INSTRUCTIONS TO FOLLOW »
The expected answer is the data below, retyped exactly.

PROVIDED DATA »

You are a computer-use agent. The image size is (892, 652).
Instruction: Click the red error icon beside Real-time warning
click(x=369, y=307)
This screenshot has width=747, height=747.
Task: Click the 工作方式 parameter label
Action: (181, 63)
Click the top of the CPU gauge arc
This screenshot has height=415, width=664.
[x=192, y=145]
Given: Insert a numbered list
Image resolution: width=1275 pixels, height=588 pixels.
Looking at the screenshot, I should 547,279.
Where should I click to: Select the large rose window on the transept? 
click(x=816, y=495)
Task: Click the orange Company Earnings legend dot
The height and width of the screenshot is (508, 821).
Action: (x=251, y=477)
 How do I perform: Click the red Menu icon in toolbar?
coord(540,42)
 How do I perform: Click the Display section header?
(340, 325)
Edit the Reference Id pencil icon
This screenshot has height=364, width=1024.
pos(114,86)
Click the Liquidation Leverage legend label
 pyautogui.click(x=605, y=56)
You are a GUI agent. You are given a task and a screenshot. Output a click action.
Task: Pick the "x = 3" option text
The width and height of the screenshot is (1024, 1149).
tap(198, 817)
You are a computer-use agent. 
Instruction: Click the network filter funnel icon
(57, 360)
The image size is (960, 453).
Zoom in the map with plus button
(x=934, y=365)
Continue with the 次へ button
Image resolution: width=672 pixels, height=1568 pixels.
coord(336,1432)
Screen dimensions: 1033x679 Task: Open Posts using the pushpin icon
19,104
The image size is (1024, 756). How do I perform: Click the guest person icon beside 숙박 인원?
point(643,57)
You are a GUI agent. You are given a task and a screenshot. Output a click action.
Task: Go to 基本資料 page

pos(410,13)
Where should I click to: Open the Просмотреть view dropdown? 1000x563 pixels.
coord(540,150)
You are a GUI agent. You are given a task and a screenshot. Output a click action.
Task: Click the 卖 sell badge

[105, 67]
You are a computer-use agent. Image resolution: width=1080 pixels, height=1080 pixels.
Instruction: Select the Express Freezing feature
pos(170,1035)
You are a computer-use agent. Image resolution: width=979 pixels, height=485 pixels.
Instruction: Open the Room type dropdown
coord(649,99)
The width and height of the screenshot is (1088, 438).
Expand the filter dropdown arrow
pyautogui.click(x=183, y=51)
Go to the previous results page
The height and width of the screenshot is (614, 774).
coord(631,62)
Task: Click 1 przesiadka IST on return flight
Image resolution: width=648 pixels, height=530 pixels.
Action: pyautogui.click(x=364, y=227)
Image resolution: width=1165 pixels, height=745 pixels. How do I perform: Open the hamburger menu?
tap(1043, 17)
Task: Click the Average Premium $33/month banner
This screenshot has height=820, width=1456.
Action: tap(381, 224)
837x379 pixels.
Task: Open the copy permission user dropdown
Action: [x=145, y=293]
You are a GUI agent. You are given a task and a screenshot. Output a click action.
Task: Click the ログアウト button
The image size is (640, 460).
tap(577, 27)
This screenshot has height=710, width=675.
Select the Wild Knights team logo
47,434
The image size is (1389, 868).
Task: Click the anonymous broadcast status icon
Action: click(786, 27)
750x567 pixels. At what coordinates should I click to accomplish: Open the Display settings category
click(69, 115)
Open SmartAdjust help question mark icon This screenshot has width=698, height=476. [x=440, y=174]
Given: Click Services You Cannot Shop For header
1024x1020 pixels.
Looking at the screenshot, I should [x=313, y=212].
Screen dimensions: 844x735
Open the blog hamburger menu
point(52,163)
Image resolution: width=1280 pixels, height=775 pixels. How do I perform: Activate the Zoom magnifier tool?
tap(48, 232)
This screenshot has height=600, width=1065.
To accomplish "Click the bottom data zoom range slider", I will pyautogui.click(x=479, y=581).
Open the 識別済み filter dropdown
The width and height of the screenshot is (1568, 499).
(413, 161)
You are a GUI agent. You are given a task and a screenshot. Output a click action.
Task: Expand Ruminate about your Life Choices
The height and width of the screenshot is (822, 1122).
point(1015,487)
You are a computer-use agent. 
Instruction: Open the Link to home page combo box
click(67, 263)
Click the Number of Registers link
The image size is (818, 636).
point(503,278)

EXERCISE SOLUTION »
You are a computer-use agent. The image size is (892, 652).
Instruction: Click the red error icon beside Real-time warning
click(x=369, y=307)
This screenshot has width=747, height=747.
Task: Click the 工作方式 parameter label
Action: (181, 63)
Click the top of the CPU gauge arc
This screenshot has height=415, width=664.
[x=192, y=145]
Given: Insert a numbered list
Image resolution: width=1275 pixels, height=588 pixels.
Looking at the screenshot, I should 547,279.
Where should I click to: Select the large rose window on the transept? 
click(x=816, y=495)
Task: Click the orange Company Earnings legend dot
The height and width of the screenshot is (508, 821).
Action: (x=251, y=477)
 How do I perform: Click the red Menu icon in toolbar?
coord(540,42)
 How do I perform: Click the Display section header?
(340, 325)
Edit the Reference Id pencil icon
This screenshot has height=364, width=1024.
pos(114,86)
Click the Liquidation Leverage legend label
 pyautogui.click(x=605, y=56)
You are a GUI agent. You are given a task and a screenshot. Output a click action.
Task: Pick the "x = 3" option text
The width and height of the screenshot is (1024, 1149).
tap(198, 817)
You are a computer-use agent. 
Instruction: Click the network filter funnel icon
(57, 360)
The image size is (960, 453).
Zoom in the map with plus button
(x=934, y=365)
Continue with the 次へ button
Image resolution: width=672 pixels, height=1568 pixels.
coord(336,1432)
Screen dimensions: 1033x679 Task: Open Posts using the pushpin icon
19,104
The image size is (1024, 756). How do I perform: Click the guest person icon beside 숙박 인원?
point(643,57)
You are a GUI agent. You are given a task and a screenshot. Output a click action.
Task: Go to 基本資料 page

pos(410,13)
Where should I click to: Open the Просмотреть view dropdown? 1000x563 pixels.
coord(540,150)
You are a GUI agent. You are given a task and a screenshot. Output a click action.
Task: Click the 卖 sell badge

[105, 67]
You are a computer-use agent. Image resolution: width=1080 pixels, height=1080 pixels.
Instruction: Select the Express Freezing feature
pos(170,1035)
You are a computer-use agent. Image resolution: width=979 pixels, height=485 pixels.
Instruction: Open the Room type dropdown
coord(649,99)
The width and height of the screenshot is (1088, 438).
Expand the filter dropdown arrow
pyautogui.click(x=183, y=51)
Go to the previous results page
The height and width of the screenshot is (614, 774).
coord(631,62)
Task: Click 1 przesiadka IST on return flight
Image resolution: width=648 pixels, height=530 pixels.
Action: pyautogui.click(x=364, y=227)
Image resolution: width=1165 pixels, height=745 pixels. How do I perform: Open the hamburger menu?
tap(1043, 17)
Task: Click the Average Premium $33/month banner
This screenshot has height=820, width=1456.
Action: tap(381, 224)
837x379 pixels.
Task: Open the copy permission user dropdown
Action: [x=145, y=293]
You are a GUI agent. You are given a task and a screenshot. Output a click action.
Task: Click the ログアウト button
The image size is (640, 460).
tap(577, 27)
This screenshot has height=710, width=675.
Select the Wild Knights team logo
47,434
The image size is (1389, 868).
Task: Click the anonymous broadcast status icon
Action: click(786, 27)
750x567 pixels. At what coordinates should I click to accomplish: Open the Display settings category
click(69, 115)
Open SmartAdjust help question mark icon This screenshot has width=698, height=476. [x=440, y=174]
Given: Click Services You Cannot Shop For header
1024x1020 pixels.
Looking at the screenshot, I should [x=313, y=212].
Screen dimensions: 844x735
Open the blog hamburger menu
point(52,163)
Image resolution: width=1280 pixels, height=775 pixels. How do I perform: Activate the Zoom magnifier tool?
tap(48, 232)
This screenshot has height=600, width=1065.
To accomplish "Click the bottom data zoom range slider", I will pyautogui.click(x=479, y=581).
Open the 識別済み filter dropdown
The width and height of the screenshot is (1568, 499).
(413, 161)
You are a GUI agent. You are given a task and a screenshot. Output a click action.
Task: Expand Ruminate about your Life Choices
The height and width of the screenshot is (822, 1122).
point(1015,487)
You are a computer-use agent. 
Instruction: Open the Link to home page combo box
click(67, 263)
Click the Number of Registers link
The image size is (818, 636).
point(503,278)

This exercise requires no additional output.